Jim had a passion for adventures. He rode a camel across Algeria, rafted in Ethiopia, and pedaled a bicycle across China. Years after his career as a test conductor had ended, news came to the Cape that one of Jim’s errant missiles that had gone off course had landed somewhere on the upper stretches of the Amazon. Jim proposed to Keuper that they should survey the site. The trip entailed a harrowing flight into the back country. When they deplaned they were met by a military officer and a band. Somehow the local commander had gotten the impression that Keuper and Stoms were astronauts. The two Fort Thomas schoolboys may have grown up, launched rockets, and started a college. They had, however, lost none of their passion for mischief. They accepted the colonel’s accolades and signed autographs.
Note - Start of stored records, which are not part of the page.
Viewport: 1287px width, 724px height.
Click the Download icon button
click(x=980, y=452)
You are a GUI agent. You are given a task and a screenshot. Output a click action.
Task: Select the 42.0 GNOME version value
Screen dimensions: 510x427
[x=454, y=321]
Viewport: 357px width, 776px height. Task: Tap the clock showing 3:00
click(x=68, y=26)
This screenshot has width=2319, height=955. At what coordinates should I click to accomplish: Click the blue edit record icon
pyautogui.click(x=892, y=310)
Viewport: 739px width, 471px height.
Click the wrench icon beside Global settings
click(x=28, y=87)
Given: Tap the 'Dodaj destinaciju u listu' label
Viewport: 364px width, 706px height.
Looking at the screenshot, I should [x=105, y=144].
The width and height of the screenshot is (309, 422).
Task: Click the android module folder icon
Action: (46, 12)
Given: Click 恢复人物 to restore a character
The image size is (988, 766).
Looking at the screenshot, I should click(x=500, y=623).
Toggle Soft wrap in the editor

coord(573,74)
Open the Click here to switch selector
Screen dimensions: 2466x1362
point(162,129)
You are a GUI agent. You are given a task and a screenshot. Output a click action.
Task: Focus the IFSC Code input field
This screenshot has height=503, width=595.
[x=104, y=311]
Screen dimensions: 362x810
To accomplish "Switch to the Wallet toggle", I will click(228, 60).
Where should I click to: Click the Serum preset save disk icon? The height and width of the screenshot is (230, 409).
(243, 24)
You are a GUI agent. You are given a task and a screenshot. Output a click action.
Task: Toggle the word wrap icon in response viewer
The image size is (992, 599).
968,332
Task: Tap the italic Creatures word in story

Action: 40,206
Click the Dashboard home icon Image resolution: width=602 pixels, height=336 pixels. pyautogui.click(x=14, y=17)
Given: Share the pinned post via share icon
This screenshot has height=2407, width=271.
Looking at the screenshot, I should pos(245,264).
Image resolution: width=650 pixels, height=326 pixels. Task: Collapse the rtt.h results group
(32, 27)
Jim Stoms and Roger Manley
Jim Stoms and Roger Manley

Jim Stoms was a remarkable man. He brought talent, energy, and discipline to everything he undertook. Roger Manley, who succeeded Stoms as dean of the college’s business school, defined Jim Stom’s character when he observed, “I can’t recall him ever speaking ill of anyone…we called him ‘Sunny Jim.”

Friendships matter at Florida Tech. We are a university that was built by characters like Jim Stoms and Jerry Keuper. “Sunny Jim” was my friend. Forty years ago Jim Stoms convinced a somewhat skeptical Jerry Keuper, John Miller, and Harry Weber to take a chance and hire me. I recall John Miller, then the university’s executive vice-president and the later Florida Tech’s second president, pulling me aside and telling me that Jim had vouched for me. “Remember Patterson,” Dr. Miller declared, “the drill at FIT is NOT “Ready, Fire, Aim. Get it right.” Wise counsel.

A final note: The Vanguard I satellite that Jim Stoms helped launch in March 1958 has the distinction of being the oldest satellite still in orbit. Like Florida Tech, Jim Stoms built things to last. Twenty years ago Ed Kalajian and the Florida Tech Alumni Association oversaw the refurbishment of the single surviving Vanguard rocket engine. It is now on display at the Orlando Melbourne International Airport.